Begin with the first line of the entries below. Copy each line exactly, stopping after the one that contains "The width and height of the screenshot is (1175, 540).".

EXTRACTED MATERIAL START

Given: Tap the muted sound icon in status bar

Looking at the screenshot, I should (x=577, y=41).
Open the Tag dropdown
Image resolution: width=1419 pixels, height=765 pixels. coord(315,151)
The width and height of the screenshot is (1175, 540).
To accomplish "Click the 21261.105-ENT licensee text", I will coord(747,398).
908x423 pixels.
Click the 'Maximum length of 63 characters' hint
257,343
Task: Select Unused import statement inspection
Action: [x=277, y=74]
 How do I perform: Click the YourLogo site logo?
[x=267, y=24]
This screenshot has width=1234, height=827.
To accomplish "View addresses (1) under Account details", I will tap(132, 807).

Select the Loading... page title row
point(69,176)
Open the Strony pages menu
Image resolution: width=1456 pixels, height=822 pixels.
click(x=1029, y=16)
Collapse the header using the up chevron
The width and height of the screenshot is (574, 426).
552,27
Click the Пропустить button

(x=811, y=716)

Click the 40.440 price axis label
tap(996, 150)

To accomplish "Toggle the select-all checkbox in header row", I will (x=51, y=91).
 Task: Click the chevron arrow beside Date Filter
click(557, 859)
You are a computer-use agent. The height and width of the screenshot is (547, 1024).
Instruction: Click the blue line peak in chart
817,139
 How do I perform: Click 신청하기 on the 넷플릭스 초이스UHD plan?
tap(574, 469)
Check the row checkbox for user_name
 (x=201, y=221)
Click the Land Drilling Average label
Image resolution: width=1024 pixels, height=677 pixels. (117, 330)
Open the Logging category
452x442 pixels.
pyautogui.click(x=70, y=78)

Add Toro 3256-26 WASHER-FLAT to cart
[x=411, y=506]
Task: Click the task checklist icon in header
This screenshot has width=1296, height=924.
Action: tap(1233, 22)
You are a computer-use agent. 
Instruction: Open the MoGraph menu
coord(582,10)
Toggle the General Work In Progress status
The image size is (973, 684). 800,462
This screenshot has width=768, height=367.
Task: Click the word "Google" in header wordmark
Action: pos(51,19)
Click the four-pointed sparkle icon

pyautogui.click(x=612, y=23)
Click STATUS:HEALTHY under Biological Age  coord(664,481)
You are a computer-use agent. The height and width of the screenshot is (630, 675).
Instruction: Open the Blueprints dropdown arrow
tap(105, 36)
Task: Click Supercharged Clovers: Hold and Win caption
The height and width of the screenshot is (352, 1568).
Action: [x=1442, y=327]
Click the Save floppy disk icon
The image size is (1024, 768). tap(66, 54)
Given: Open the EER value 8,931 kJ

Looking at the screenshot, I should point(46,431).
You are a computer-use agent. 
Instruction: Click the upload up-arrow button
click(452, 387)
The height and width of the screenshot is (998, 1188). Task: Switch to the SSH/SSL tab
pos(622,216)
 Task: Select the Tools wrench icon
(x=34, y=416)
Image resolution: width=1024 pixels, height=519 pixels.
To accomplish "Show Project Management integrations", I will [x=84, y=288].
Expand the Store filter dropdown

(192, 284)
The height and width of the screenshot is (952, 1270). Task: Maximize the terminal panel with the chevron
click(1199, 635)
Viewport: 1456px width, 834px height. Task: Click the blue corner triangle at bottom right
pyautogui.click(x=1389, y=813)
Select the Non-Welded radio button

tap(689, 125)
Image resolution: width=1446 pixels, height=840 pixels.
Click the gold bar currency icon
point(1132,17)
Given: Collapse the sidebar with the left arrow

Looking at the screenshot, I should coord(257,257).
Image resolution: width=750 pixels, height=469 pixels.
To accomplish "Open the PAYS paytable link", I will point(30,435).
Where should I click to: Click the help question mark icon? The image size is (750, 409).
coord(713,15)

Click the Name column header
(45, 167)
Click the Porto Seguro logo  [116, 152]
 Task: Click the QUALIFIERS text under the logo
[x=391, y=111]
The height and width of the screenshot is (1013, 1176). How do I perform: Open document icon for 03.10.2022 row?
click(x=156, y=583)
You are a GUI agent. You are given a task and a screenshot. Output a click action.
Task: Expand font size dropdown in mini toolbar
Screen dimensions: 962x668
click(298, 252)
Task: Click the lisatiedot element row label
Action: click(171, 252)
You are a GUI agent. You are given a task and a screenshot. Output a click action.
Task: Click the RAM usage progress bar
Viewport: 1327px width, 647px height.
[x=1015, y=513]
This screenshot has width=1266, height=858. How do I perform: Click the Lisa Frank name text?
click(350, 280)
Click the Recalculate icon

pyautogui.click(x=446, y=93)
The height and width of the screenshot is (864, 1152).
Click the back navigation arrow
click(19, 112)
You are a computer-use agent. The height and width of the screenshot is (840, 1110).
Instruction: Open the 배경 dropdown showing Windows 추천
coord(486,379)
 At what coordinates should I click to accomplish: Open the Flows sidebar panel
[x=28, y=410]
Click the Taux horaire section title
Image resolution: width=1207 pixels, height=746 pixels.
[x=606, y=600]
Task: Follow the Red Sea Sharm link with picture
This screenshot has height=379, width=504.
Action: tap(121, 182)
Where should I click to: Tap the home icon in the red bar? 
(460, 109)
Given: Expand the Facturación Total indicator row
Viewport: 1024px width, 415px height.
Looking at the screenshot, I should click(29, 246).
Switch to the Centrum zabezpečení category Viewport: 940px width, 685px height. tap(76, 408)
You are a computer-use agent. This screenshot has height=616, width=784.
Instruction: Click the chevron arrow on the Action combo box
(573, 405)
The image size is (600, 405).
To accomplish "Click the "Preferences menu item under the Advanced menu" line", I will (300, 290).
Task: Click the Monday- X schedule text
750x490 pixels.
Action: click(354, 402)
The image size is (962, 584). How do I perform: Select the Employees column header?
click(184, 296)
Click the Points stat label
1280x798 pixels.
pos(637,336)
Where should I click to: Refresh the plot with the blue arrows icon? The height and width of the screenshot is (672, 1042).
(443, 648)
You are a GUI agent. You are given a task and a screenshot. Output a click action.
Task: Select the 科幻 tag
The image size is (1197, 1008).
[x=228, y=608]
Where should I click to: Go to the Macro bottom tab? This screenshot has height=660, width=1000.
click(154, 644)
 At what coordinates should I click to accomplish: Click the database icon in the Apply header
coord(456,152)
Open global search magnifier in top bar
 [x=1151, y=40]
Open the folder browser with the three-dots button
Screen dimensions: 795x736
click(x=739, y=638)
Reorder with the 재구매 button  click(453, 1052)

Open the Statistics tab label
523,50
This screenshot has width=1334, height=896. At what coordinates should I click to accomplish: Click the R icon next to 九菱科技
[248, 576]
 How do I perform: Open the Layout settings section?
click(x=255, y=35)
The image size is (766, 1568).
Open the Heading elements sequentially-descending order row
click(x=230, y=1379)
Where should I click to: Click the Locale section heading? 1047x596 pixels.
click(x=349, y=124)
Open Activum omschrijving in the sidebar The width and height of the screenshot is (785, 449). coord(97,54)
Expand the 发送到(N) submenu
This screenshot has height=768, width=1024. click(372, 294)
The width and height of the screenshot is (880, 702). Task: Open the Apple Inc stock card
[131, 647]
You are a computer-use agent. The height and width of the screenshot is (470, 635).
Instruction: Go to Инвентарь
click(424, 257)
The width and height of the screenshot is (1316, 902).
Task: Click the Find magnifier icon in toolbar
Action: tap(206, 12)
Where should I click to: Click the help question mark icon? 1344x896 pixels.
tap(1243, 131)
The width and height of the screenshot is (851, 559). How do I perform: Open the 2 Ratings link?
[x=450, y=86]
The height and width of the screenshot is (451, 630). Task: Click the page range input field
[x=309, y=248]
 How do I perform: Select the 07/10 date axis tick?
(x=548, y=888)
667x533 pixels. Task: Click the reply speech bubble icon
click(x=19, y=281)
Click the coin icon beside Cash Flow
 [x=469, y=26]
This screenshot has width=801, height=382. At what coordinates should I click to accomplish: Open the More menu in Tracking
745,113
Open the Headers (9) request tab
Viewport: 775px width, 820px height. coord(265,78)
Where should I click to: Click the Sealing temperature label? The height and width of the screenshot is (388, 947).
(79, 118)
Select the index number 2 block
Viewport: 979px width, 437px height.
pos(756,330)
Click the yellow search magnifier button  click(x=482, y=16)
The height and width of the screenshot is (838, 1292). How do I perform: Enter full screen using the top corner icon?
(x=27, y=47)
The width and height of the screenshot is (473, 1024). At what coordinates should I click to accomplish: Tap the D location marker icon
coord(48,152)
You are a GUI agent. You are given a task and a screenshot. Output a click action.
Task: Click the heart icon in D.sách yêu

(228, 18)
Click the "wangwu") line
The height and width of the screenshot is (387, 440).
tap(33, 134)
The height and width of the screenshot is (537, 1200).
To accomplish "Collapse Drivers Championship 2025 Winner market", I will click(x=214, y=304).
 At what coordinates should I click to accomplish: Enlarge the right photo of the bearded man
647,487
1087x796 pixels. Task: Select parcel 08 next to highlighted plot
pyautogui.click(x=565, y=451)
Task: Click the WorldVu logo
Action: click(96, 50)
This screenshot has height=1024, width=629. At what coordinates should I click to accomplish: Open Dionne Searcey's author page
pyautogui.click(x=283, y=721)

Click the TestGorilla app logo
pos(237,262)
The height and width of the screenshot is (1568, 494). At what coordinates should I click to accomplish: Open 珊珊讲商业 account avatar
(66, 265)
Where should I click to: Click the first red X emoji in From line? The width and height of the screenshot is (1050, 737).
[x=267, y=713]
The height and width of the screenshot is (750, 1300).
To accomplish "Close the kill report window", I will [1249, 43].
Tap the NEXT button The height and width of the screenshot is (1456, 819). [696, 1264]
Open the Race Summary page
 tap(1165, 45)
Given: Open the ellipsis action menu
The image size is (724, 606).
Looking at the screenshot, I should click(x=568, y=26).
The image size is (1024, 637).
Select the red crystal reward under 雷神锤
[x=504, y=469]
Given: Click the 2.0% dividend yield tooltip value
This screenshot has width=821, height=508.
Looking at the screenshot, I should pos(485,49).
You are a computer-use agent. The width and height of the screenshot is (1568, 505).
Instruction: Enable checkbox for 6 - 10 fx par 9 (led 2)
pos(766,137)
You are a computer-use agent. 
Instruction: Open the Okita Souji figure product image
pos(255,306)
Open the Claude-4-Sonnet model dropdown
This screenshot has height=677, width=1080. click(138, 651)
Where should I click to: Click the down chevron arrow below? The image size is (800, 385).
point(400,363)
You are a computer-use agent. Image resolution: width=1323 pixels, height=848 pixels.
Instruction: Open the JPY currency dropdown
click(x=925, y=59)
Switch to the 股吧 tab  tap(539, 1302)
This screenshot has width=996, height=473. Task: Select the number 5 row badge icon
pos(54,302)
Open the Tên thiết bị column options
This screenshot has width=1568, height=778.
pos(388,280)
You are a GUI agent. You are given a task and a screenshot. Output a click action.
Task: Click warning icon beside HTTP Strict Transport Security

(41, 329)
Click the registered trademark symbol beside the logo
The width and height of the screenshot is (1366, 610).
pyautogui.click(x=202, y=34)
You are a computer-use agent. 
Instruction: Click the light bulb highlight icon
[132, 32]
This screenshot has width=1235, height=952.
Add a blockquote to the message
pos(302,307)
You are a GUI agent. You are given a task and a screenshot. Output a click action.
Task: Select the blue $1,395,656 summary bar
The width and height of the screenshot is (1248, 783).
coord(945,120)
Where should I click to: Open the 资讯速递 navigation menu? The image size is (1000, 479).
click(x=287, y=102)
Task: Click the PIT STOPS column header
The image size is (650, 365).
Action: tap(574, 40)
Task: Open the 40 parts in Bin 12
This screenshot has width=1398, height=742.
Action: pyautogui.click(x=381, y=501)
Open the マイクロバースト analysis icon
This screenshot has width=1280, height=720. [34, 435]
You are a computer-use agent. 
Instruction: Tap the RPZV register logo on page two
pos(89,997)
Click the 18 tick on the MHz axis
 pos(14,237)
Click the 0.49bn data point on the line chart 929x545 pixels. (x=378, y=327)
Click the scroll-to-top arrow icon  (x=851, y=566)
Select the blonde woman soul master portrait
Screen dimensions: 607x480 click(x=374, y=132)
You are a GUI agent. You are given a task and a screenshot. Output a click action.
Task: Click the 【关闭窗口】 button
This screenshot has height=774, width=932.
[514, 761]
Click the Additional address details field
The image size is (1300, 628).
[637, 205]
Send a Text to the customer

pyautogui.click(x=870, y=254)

EXTRACTED MATERIAL END

### COMPLETED EXERCISE
Given: Tap the muted sound icon in status bar

Looking at the screenshot, I should (x=577, y=41).
Open the Tag dropdown
Image resolution: width=1419 pixels, height=765 pixels. coord(315,151)
The width and height of the screenshot is (1175, 540).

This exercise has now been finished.